Изыскатели бумажного комбината или правительственные, от электрической компании. Если электрической, тогда ясно, что это означает: опять будут поднимать уровень озера, как тогда, шестьдесят лет назад, — они размечают новую береговую линию. Она отступит еще на двадцать футов, но только теперь деревья валить не будут, это вышло слишком дорого, их оставят гнить под водой. Наш огород зальет, но дом останется, холм превратится в размываемый песчаный островок, окруженный мертвыми стволами.
Когда мы проплывали мимо, они подняли головы, равнодушно посмотрели на нас и тут же снова вернулись к работе. Передовые лазутчики, разведка. Шелест и треск — когда дерево, покачнувшись, начинает заваливаться, гул и плеск — когда оно падает. По соседству от них торчал вбитый в землю столб, на стесанной древесине свежие красные цифры. Это озеро для них не имело значения, им важна вся система. Резервуар на случай войны. И я ничего не могла сделать, я здесь не жила.

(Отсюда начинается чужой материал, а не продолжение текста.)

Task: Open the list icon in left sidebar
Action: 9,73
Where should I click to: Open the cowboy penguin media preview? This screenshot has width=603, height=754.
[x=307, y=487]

Берег в том месте, откуда начинался волок, был забит плавником, обомшелым, гнилым. Мы работали веслами, сколько было возможно, продираясь среди осклизлых бревен, потом вылезли и пошли, не разуваясь, по воде, таща по мелководью лодки. Для лодок это гибель — обдираются днища. Рядом с нашими были заметны еще чьи-то недавние следы, содранная краска.
Мы разгрузили лодки, я привязала, как полагается, весла вдоль бортов. Они сказали, что берут на себя палатки и каноэ, а мы с Анной пусть потащим рюкзаки, остатки от обеда, рыболовные снасти и банку с лягушками, которых я наловила утром, и еще кинокамеру. Дэвид настоял, чтобы мы ее взяли с собой, хотя я предупреждала, что мы можем перевернуться.

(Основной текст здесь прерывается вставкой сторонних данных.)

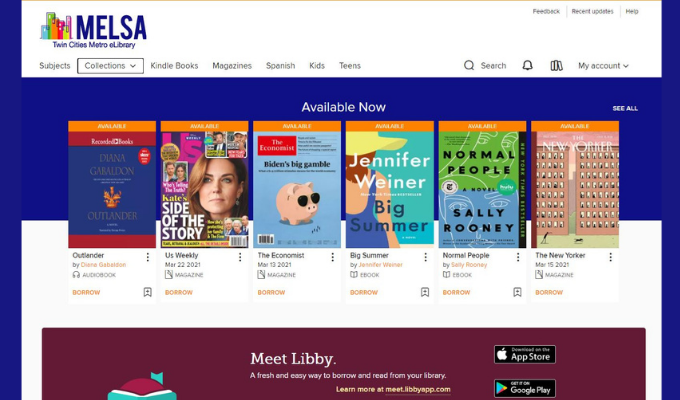Viewport: 680px width, 400px height.
Task: Open the three-dot menu for The New Yorker
Action: [x=610, y=257]
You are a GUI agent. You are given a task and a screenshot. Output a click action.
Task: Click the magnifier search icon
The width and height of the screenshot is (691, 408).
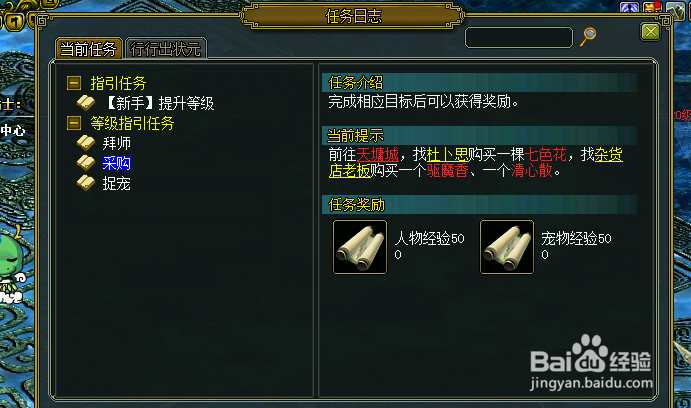(x=588, y=37)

— Нам надо отснять всю пленку, — спорил Дэвид. — Срок проката кончается через неделю.
Анна возразила:
— Да там не будет ничего такого, что тебе нужно.
Но Дэвид сказал:
— А ты откуда знаешь, что мне нужно?
— Там есть индейские наскальные рисунки, — сказала я. — Доисторические. Захотите, сможете их снять.
Еще одна достопримечательность, вроде «Бутылочной виллы» или семейки лосиных чучел, диковина как раз для их коллекции.
— Ну да? — обрадовался Дэвид. — Правда? Вот это здорово!
А Анна сказала:
— Бога ради, не подначивай ты его.
Они в первый раз перебирались волоком; нам с Анной пришлось помочь им поднять и уравновесить на плечах каноэ. Я предложила им проходить по двое, сначала с одной лодкой, потом со второй, но Дэвид не соглашался, он непременно хотел, чтобы все было как полагается. Я сказала, чтобы они шли осторожнее, если каноэ съедет на один бок и его вовремя не отпустить, можно сломать шею.
— Чего ты беспокоишься? — отозвался Дэвид. — Не доверяешь нам, что ли?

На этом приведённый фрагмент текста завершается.